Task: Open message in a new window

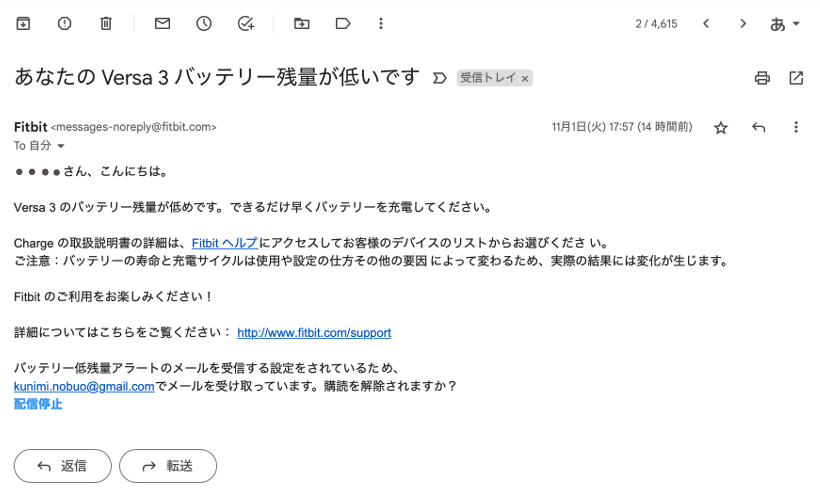Action: pos(796,78)
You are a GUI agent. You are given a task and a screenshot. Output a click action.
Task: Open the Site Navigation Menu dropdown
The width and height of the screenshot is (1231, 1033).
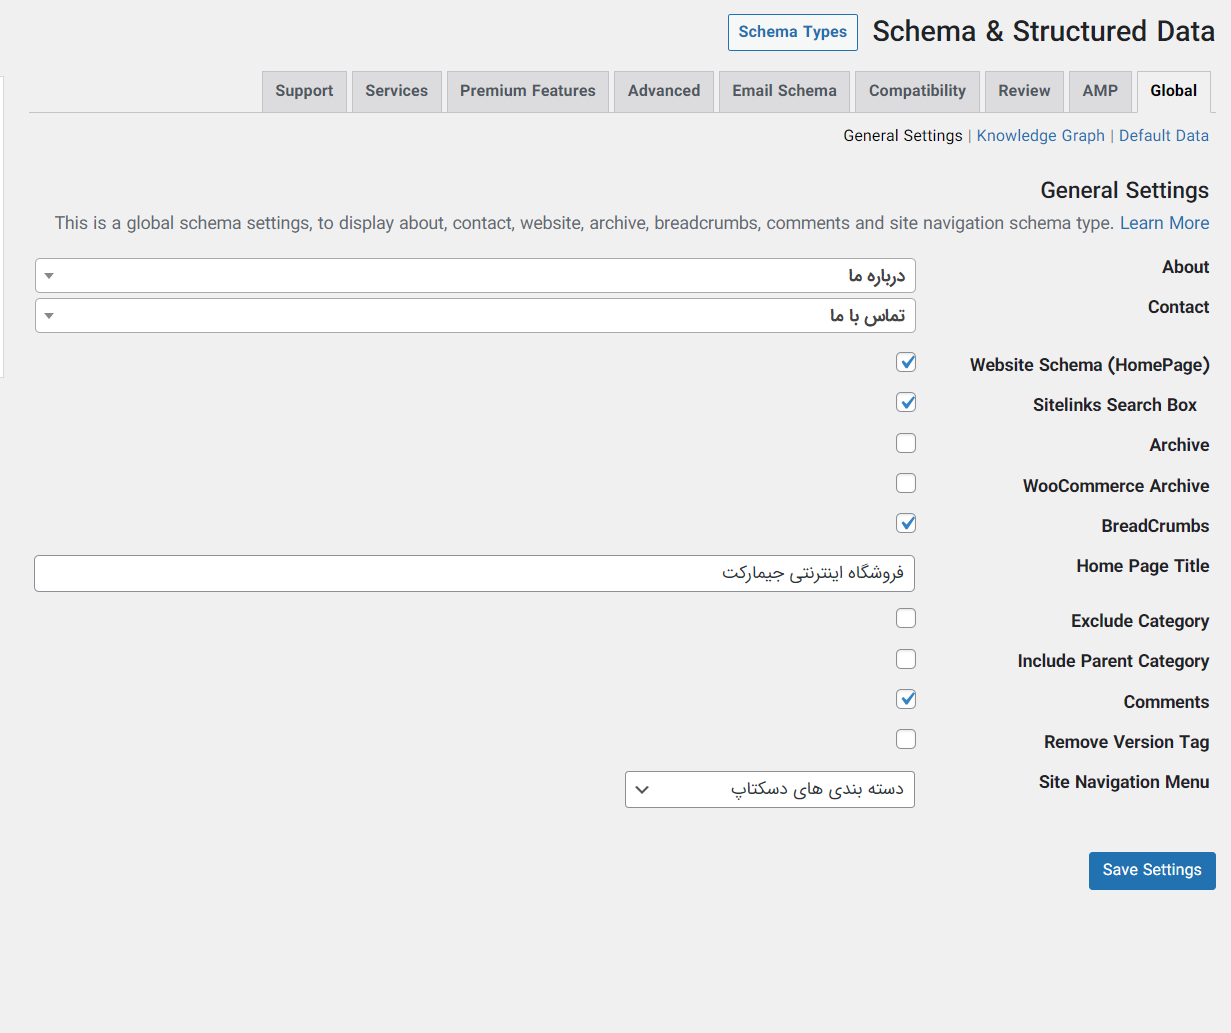point(769,790)
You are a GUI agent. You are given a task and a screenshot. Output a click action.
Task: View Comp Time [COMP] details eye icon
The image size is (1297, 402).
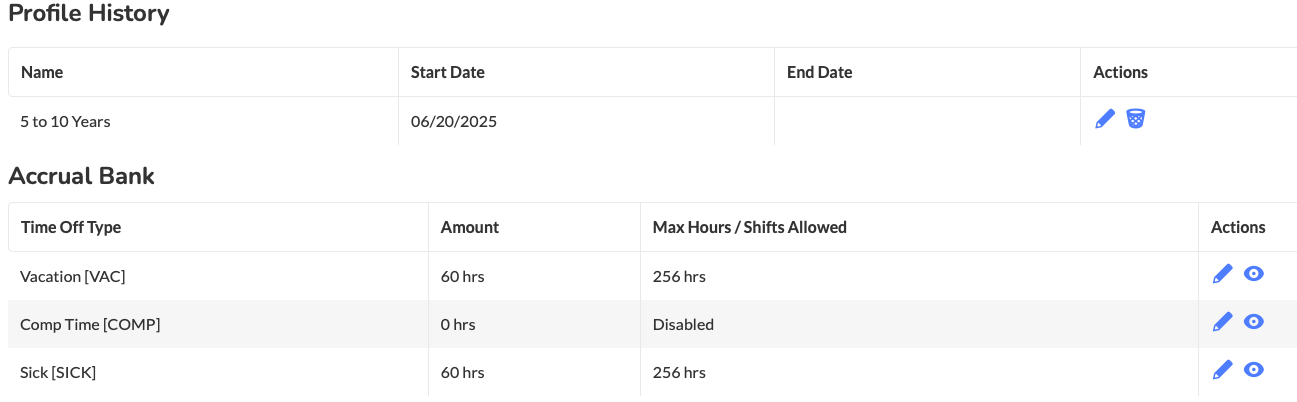click(x=1254, y=322)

§ EXERCISE BRIEF
After removing the pictures, repeat the remaining records exactly.

§ ANSWER BELOW
Task: Open message in a new window

Action: pos(796,78)
You are a GUI agent. You are given a task and a screenshot. Output a click action.
Task: Open the Site Navigation Menu dropdown
The width and height of the screenshot is (1231, 1033).
point(769,790)
You are a GUI agent. You are given a task and a screenshot. Output a click action.
Task: View Comp Time [COMP] details eye icon
The image size is (1297, 402).
click(x=1254, y=322)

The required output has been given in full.